Figure 1 presents item characteristic curves for three dichotomous items (scored 0 or 1). Items 1 and 2 have same a parameters but different thresholds (b) with item 2 being more difficult, that is, having lower probability of endorsement for each level of θ. Items 2 and 3 have equal thresholds, but differ in discrimination power (a). Item 3 is able to better discriminate between respondents than item 2.

Figure 1: Example of item characteristics curves (ICCs) for three items

The collection of item characteristic curves forms the scale; thus the sum of the probabilities of the correct response of the ICCs yields the test characteristic curve.

There exist numerous IRT models that differ in the type and number of item parameters estimated as well as in their suitability for different types of data. Rasch (1960) or one parameter model is suitable for dichotomous data and estimates only items thresholds (b). Two parameter model additionally estimates item difficulties (a). This model is represented on Figure 1. Three parameter model includes additional guessing parameter which estimates the lower asymptote of the ICC, and accounts for the fact that sometimes even people with low amounts of latent ability endorse an item.

For ordered polytomous data, that is questions with three or more response categories, Samejima’s (1969; 1997) Graded Response Model (GRM) is most frequently used.
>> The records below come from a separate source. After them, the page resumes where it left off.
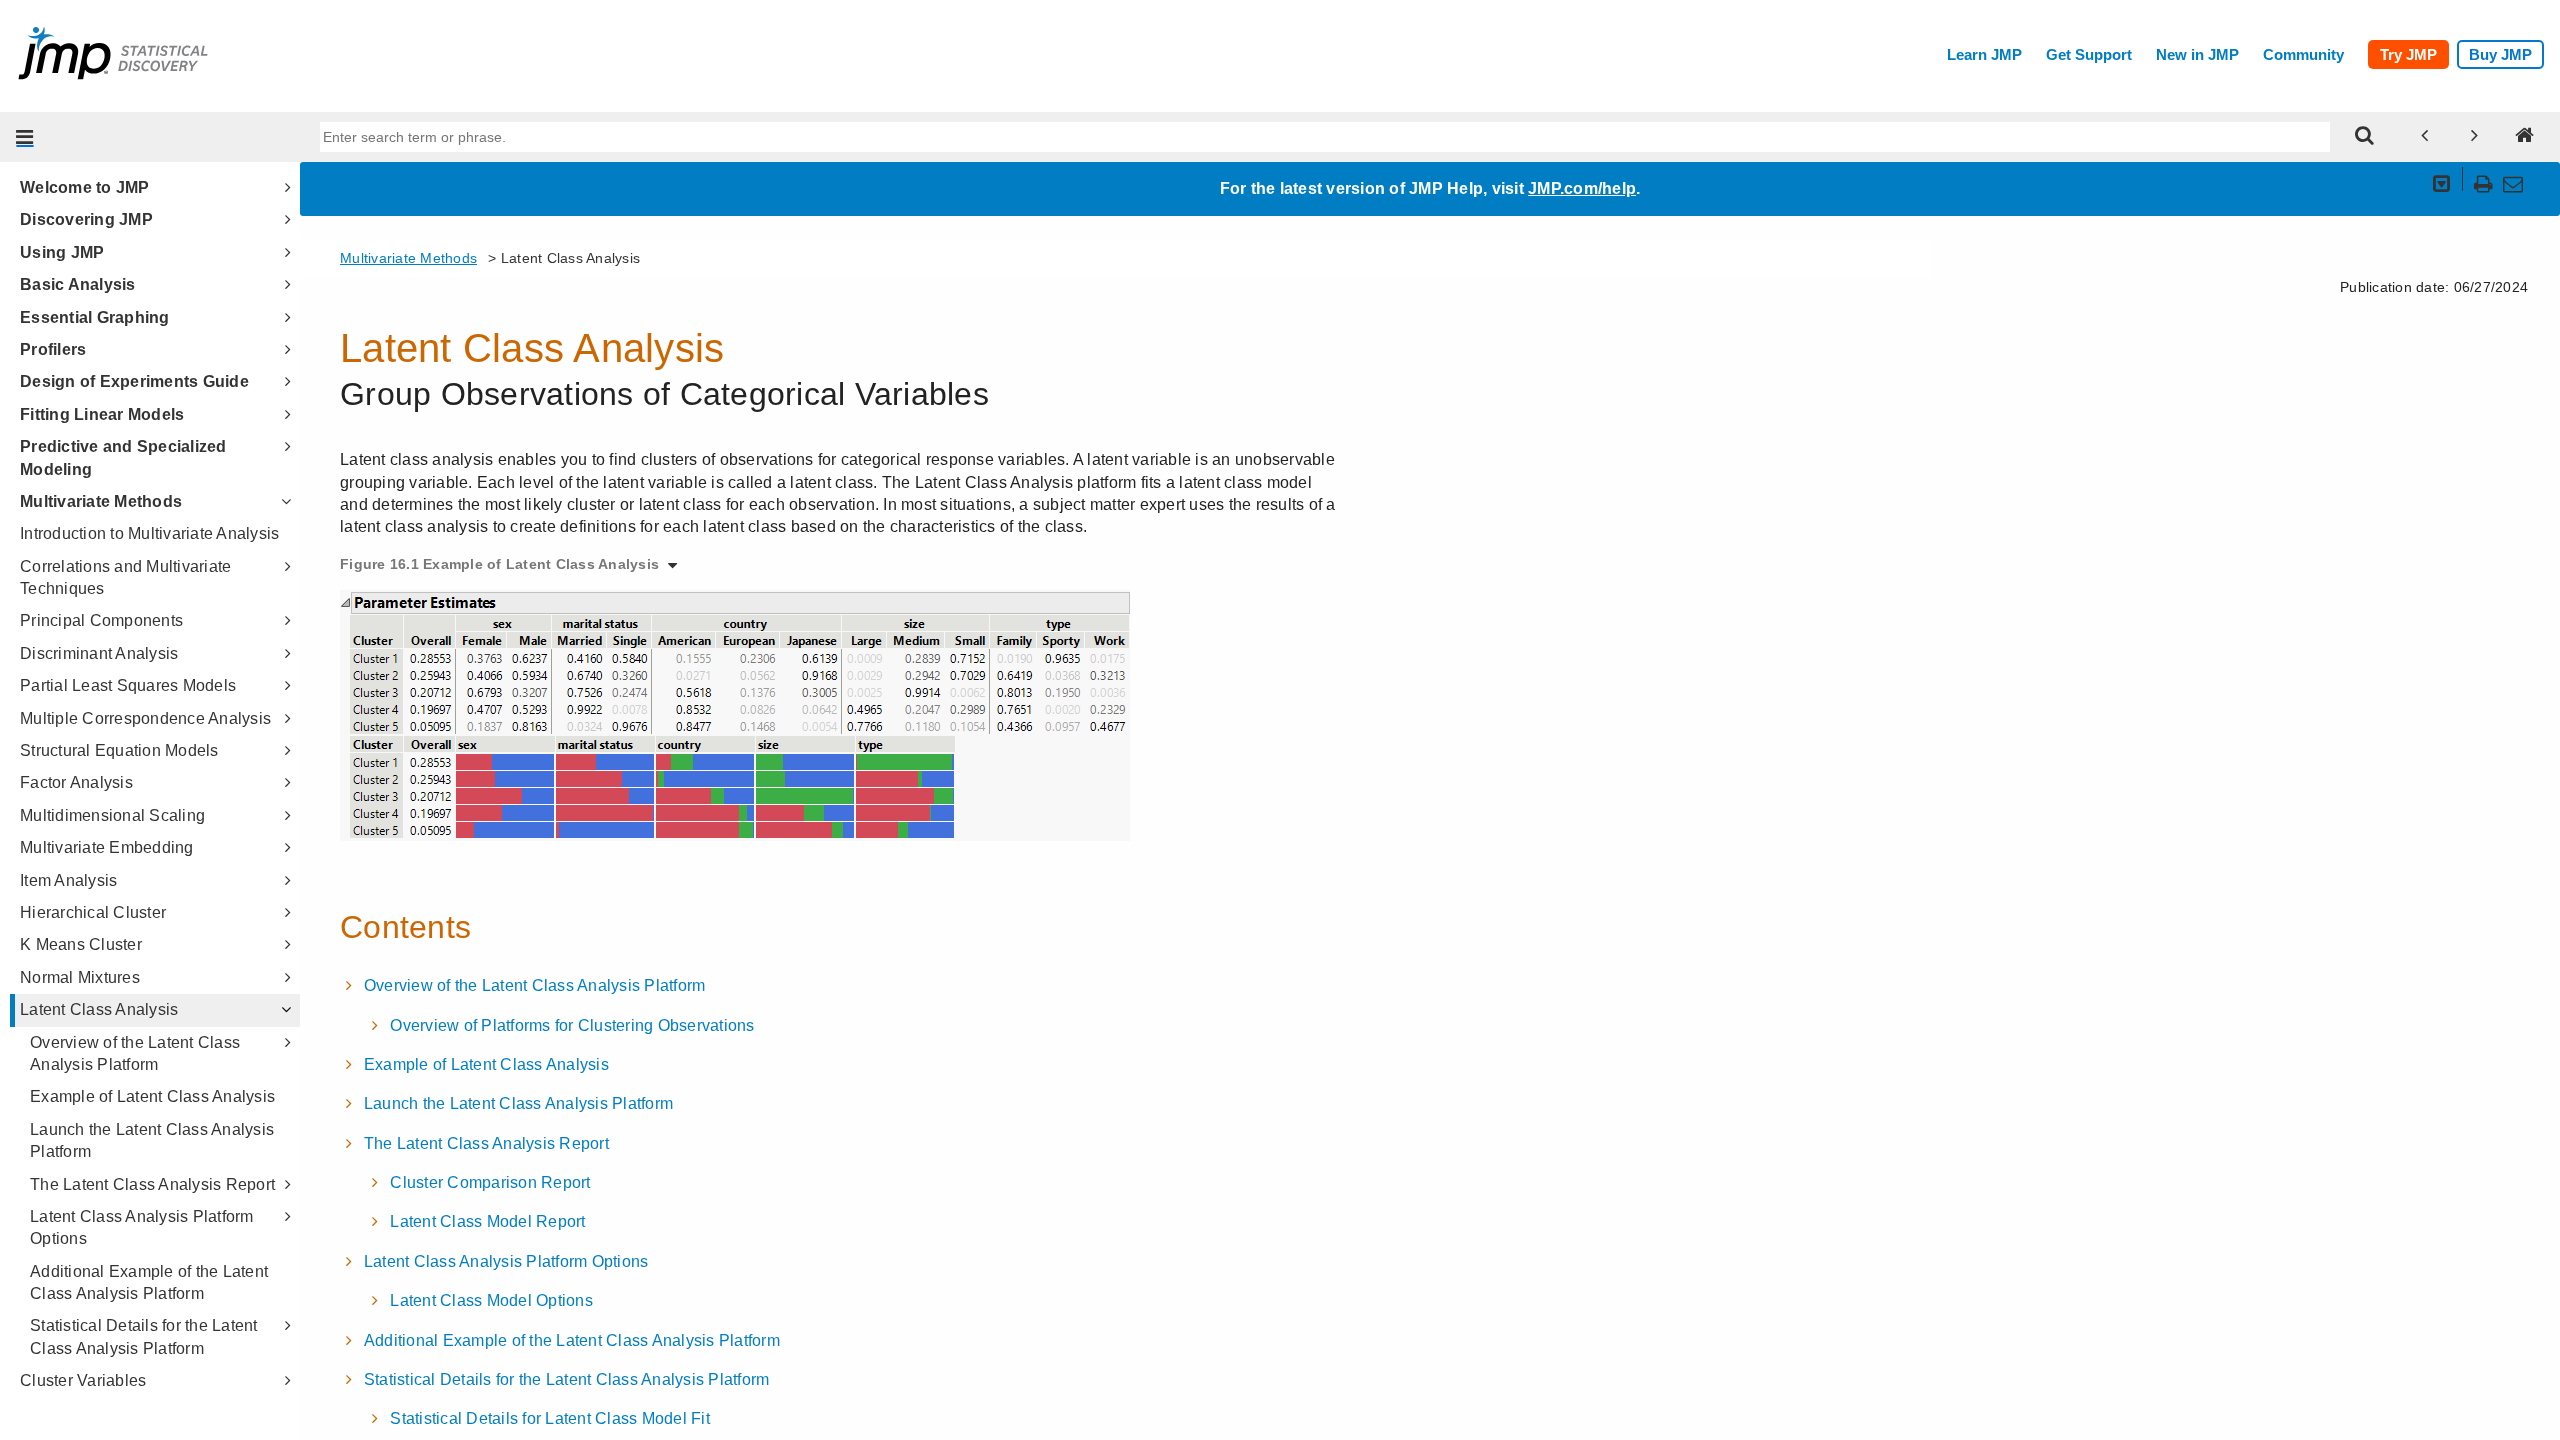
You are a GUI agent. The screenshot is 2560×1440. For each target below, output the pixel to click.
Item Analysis (68, 880)
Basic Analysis (78, 284)
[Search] (2365, 137)
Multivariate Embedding (107, 847)
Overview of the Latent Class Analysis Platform (135, 1053)
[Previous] (2425, 137)
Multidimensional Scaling (112, 815)
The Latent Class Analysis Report (152, 1184)
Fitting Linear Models (102, 414)
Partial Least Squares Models (128, 685)
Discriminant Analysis (99, 653)
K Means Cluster (81, 944)
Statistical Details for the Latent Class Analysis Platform (144, 1336)
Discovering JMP (86, 219)
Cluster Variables (83, 1380)
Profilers (53, 349)
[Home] (2525, 137)
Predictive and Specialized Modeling (123, 457)
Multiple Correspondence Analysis (145, 718)
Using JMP (62, 252)
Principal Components (101, 620)
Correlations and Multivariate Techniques (125, 577)
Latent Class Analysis (99, 1009)
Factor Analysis (76, 782)
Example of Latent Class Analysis (152, 1096)
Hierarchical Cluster (93, 912)
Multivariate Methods (101, 501)
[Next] (2475, 137)
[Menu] (25, 137)
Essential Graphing (95, 317)
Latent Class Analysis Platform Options (142, 1227)
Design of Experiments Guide (134, 381)
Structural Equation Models (119, 750)
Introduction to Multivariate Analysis (149, 533)
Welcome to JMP (85, 187)
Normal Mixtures (80, 977)
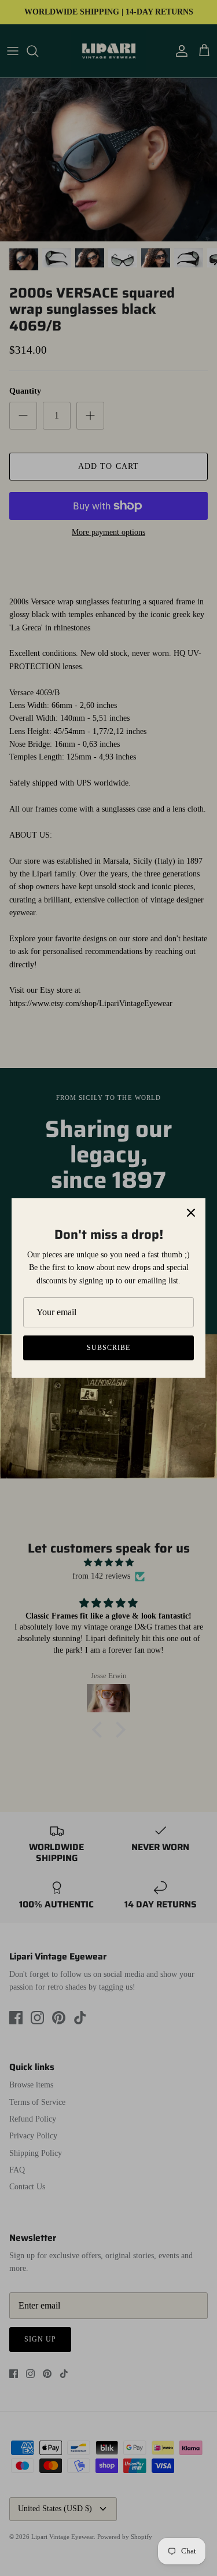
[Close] (191, 1212)
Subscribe (108, 1348)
A response may be graded on a range of ranked options, such as a five-point Likert-type scale used in this study. GRM is based on the logistic function giving the probability that an item response will be observed in category k or higher. Trace lines model the probability of observing each response alternative (k) as a function of the underlying construct (Steinberg et al., 1995). In other words, graded model estimates each response category’s probability of endorsement at each possible value of θ.

Figure 2: Graded response model (1 item with 5 response categories).

a) b)

The slope ai varies by item i, but within an item, all option response trace lines (ORFs) share the same slope (discrimination). This constraint of equal slope for responses within an item keeps trace lines from crossing, thus avoiding negative probabilities. The threshold parameters bik vary within the constraint
bk-1<bk<bk+1. The value of bk-1is the point on the θ-axis at which the probability passes 50% that the response is in category k or higher (Thissen, 1991).

Figure 2a presents an example of one graded item with 5 response categories from this study. Respondent has to answer how frequently she “describes to others the kind of future she would like for the team to create together.” 1 denotes “rarely, almost never” and 5 means “frequently, always”. For example, at threshold b3= -0,08 there exist 50% probability that the respondent with just a little bit under average level of leadership ability will endorse categories 4 or 5. For respondent with θ= -1 there is approximately 10% probability that she will choose category 1, 24% probability that she will choose category 2, 44% probability for 3, 20% for 4 and 2% probability that she will choose category 5.